Overview
Pathway and ontology databases provide structured representations of biological knowledge. They transform the complex, interconnected nature of cellular processes into computable formats that can be queried, analyzed, and visualized. The Gene Ontology (GO) provides a controlled vocabulary to describe gene products across three domains: cellular component, molecular function, and biological process. KEGG (Kyoto Encyclopedia of Genes and Genomes) maps genes to metabolic and signaling pathways. Reactome is an open-source, curated pathway database covering reactions in human biology.
Key Concepts
The Gene Ontology is structured as a directed acyclic graph where terms are connected by parent-child relationships (is-a, part-of, regulates).

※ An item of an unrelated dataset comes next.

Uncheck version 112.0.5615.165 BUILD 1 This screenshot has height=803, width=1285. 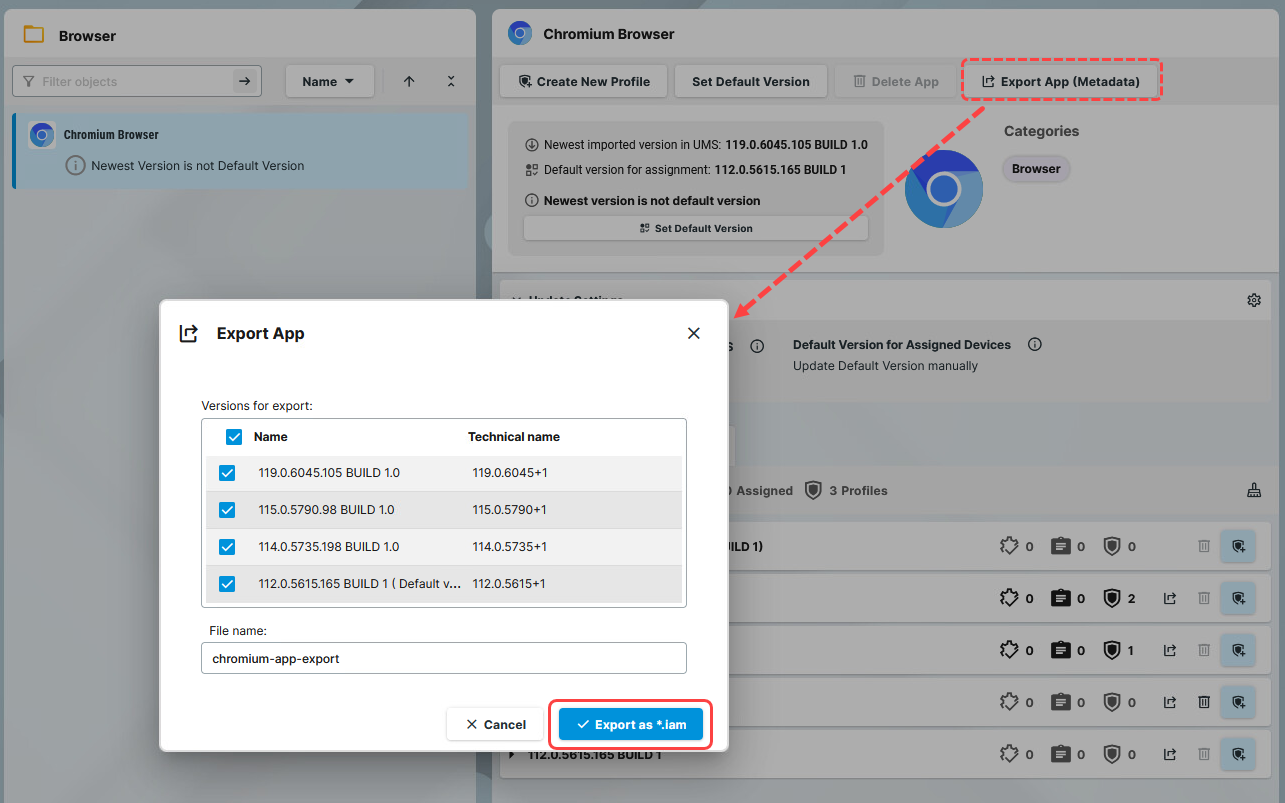tap(227, 583)
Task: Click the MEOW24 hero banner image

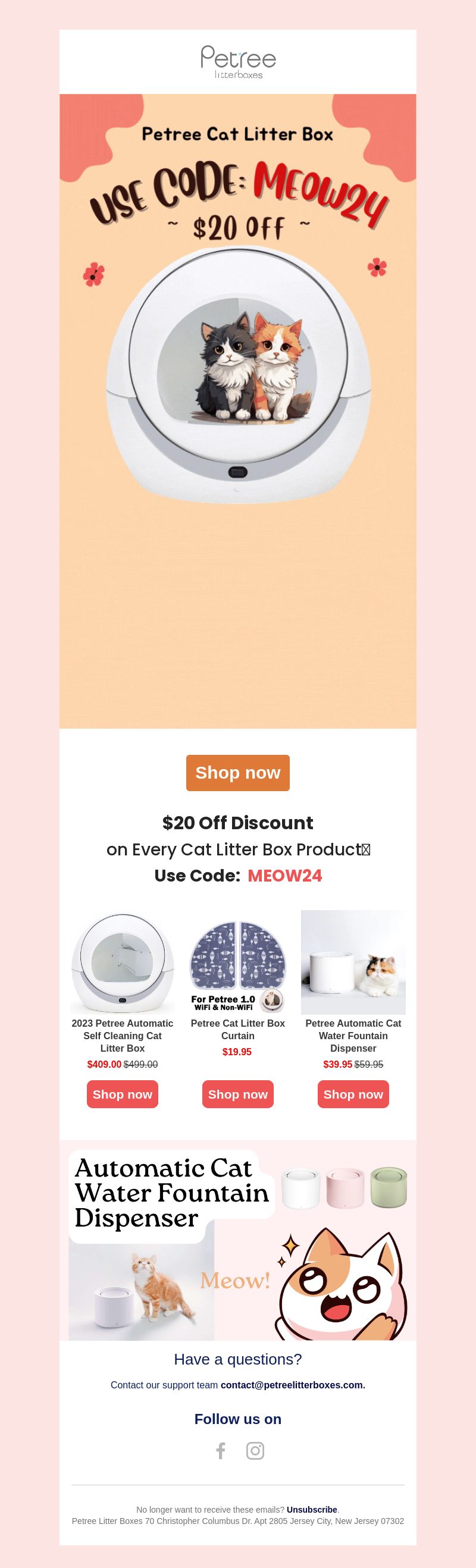Action: 238,411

Annotations associate gene products with GO terms, supported by evidence codes. KEGG Pathway Maps are manually drawn diagrams where nodes represent genes, proteins, or compounds and edges represent interactions or reactions. KEGG Orthology (KO) groups functionally related genes across species. Reactome represents pathways as ordered sets of molecular reactions, each with detailed input-output relationships, and includes tools for pathway analysis of omics data.
Applications
Ontology and pathway databases enable high-level interpretation of experimental data. Enrichment analysis of GO terms or KEGG pathways identifies biological processes overrepresented in gene lists from metabolic pathway studies or differential expression experiments. Enzyme classification and nomenclature cross-references are integrated into KEGG for metabolic reconstruction. Cell signaling and signal transduction pathways in Reactome provide mechanistic context for phosphoproteomics and perturbation screens.